1) Evolution of primates and mammalian faunal evolution, especially in South America. For the past 30 years, I have been engaged in research in Argentina, Bolivia The Dominican Republic, Peru, and Colombia with three objectives:a) to reconstruct the evolutionary history and adaptive patterns of South America primates and other mammals; b) to establish a more precise geologic chronology for the mammalian faunas between the late Eocene and middle Miocene (between about 36 and about 15 million years ago); and c) to use anatomy and niche structure of modern mammals as a means to reconstruct the evolution of mammalian niche structure in the Neotropics.
2) Primate Anatomy. I am working to reconstruct the phylogeny of primates based (principally) on anatomical evidence; and to infer the adaptations of extinct primates based mainly on cranial and dental evidence.
Field activities
Current fieldwork is focused on the study of terrestrial biotic change in Patagonia through the 'mid-Miocene Climate Optimum' when global climate was moderate and the subtropical zone, with primates and other typically tropical vertebrates, extended their ranges up to 55 degrees of South latitude.

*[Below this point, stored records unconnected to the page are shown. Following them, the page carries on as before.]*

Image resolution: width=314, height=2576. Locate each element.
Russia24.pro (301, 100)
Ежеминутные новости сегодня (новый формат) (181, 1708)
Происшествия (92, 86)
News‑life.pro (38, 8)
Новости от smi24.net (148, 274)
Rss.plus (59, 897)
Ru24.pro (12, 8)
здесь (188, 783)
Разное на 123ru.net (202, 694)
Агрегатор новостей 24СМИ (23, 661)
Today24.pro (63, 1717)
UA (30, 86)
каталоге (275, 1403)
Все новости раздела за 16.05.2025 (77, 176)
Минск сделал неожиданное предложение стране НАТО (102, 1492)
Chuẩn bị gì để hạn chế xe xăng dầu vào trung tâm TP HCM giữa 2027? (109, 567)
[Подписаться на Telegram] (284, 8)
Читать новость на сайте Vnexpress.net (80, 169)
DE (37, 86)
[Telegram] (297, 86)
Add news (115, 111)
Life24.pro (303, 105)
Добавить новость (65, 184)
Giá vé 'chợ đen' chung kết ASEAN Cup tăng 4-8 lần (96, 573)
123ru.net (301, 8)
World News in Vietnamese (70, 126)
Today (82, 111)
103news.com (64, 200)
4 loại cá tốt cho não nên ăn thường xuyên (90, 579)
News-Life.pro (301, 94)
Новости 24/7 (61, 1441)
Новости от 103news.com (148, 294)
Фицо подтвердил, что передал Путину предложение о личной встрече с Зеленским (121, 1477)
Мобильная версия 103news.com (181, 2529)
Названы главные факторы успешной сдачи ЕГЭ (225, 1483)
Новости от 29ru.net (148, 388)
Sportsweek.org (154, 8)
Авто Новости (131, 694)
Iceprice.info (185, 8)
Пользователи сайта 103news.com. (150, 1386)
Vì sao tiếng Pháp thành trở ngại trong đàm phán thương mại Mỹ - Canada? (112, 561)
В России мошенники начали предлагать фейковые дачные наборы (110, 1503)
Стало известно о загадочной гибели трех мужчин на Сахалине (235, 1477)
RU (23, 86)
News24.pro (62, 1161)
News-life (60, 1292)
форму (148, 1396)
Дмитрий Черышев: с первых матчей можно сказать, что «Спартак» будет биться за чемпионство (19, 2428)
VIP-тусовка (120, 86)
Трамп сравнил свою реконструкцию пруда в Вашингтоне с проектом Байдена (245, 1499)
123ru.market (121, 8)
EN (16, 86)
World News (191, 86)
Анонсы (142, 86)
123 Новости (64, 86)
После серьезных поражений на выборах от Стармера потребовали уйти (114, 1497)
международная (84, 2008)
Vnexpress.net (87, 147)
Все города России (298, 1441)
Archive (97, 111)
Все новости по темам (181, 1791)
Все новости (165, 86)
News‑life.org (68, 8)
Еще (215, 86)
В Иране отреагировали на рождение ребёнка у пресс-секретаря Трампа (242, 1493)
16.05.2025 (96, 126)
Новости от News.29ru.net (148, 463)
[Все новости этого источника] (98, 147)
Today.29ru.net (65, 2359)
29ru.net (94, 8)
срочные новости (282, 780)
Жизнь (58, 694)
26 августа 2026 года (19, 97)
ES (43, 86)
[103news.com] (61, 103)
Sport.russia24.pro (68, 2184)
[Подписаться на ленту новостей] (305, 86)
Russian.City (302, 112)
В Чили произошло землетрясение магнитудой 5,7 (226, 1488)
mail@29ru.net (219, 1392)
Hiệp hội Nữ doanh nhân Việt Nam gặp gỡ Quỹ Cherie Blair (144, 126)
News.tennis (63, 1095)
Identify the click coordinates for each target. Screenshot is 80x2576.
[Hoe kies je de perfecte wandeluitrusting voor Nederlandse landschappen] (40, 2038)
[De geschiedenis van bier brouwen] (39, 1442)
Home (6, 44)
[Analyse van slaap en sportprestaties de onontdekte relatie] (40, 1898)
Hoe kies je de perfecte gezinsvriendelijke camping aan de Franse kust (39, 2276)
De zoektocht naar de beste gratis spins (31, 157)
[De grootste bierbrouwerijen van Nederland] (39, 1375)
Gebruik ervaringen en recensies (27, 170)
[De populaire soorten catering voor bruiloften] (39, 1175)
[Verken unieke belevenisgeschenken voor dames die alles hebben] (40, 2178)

In this collaborative research undertaking with colleagues at University of Washington and Boise State University, the geochronology of the Santa Cruz Formation at in extreme southern Argentina is being refined using radiometric dating. Stratigraphically-controlled collections have been made of vertebrates and plant macro- and microfossils. Climate change and its impact on the biota is assessed 1) using biogeochemical analysis of stable isotopes in fossil mammalian tooth enamel; 2) by documenting changes in mammalian community structure (richness, origination and extinction rates, and ecological morphology); and 3) by documenting changes in vegetation and floral composition through the study of phytoliths. These three independent lines of evidence in a refined geochronologic framework will then be compared with similar evidence from continental sequences in the Northern Hemisphere and oceanic climatic records to improve our understanding of the timing and character of climatic change in continental high latitudes during this temporal interval.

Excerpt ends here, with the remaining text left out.